(Collected data entries)
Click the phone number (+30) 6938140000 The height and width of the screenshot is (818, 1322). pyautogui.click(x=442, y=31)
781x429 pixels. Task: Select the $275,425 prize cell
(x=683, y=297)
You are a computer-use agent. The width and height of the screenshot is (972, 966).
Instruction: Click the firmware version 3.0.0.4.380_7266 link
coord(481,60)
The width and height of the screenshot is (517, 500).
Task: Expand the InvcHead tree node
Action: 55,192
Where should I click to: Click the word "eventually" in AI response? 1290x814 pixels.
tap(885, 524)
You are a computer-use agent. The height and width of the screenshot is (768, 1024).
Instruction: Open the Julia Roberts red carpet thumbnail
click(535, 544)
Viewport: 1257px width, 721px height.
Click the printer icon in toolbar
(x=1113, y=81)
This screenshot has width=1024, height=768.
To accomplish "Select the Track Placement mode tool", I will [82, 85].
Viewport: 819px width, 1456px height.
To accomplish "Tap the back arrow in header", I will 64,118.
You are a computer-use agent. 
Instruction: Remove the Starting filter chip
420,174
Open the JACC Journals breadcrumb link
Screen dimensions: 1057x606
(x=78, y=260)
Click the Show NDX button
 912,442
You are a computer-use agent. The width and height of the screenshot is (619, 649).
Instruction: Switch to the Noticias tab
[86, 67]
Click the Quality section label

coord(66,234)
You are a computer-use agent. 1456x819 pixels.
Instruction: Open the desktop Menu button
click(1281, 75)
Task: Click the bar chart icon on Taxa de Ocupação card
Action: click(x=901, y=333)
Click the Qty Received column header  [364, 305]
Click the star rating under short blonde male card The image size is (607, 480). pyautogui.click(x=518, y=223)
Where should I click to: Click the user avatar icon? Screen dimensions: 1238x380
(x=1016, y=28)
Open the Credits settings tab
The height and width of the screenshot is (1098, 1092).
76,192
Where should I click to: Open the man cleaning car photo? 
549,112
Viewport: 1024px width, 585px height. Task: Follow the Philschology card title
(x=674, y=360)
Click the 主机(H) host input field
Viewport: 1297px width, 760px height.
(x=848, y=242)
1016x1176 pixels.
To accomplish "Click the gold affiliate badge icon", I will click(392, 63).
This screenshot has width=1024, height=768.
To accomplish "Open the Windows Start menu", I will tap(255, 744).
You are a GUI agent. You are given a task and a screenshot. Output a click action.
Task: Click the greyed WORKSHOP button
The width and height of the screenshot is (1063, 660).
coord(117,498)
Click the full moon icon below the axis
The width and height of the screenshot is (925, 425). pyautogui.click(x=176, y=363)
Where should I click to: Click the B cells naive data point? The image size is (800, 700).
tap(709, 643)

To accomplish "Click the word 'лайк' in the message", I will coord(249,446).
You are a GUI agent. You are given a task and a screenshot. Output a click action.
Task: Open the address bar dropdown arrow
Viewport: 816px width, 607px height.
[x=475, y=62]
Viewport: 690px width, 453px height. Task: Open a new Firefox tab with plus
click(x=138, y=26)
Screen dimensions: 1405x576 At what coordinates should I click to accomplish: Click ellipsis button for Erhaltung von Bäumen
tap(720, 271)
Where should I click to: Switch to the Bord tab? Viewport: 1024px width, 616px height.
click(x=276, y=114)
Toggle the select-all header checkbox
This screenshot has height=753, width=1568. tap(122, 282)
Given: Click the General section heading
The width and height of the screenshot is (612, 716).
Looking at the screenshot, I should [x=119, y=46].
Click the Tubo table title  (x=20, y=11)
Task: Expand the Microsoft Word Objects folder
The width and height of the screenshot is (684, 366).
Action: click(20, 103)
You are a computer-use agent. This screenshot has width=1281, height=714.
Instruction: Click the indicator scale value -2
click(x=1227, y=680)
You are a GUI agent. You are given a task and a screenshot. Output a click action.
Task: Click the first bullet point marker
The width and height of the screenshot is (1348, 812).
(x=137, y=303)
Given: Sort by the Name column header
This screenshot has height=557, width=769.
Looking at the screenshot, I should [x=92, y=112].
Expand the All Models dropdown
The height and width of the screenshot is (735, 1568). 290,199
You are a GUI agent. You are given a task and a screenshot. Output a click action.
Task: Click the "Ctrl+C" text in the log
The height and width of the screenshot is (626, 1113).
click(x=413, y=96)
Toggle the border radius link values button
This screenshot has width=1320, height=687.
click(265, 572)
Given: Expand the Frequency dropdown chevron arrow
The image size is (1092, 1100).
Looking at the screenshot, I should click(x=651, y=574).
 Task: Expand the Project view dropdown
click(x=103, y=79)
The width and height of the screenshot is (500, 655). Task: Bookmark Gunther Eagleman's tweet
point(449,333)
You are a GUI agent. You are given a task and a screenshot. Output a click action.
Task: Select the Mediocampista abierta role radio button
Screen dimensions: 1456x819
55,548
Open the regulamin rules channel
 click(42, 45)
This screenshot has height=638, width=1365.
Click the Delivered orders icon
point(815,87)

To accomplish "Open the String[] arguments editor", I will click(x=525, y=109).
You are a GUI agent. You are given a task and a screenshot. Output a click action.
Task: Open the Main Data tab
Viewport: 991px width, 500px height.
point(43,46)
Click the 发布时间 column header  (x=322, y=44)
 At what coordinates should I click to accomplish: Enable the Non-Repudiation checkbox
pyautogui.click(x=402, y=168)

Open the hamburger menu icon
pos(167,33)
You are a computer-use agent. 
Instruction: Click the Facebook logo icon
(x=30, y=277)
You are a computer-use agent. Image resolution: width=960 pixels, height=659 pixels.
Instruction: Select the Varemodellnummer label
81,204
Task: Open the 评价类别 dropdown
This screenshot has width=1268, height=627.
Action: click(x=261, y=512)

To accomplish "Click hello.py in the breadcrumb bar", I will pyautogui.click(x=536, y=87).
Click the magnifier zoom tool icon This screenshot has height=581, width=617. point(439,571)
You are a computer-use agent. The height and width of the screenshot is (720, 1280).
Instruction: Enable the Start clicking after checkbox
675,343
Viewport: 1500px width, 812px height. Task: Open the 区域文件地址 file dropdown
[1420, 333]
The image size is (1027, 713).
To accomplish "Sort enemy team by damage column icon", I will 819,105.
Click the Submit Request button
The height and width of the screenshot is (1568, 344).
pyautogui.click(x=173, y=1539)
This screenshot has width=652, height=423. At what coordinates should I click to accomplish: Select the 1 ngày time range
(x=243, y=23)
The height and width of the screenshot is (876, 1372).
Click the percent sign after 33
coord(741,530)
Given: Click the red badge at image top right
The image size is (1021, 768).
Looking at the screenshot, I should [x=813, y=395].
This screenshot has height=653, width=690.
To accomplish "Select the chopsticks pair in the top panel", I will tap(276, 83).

TASK DIRECTIONS: Scan the records above and report every line with the string "breadcrumb".

REPLY:
Open the JACC Journals breadcrumb link
To accomplish "Click hello.py in the breadcrumb bar", I will pyautogui.click(x=536, y=87).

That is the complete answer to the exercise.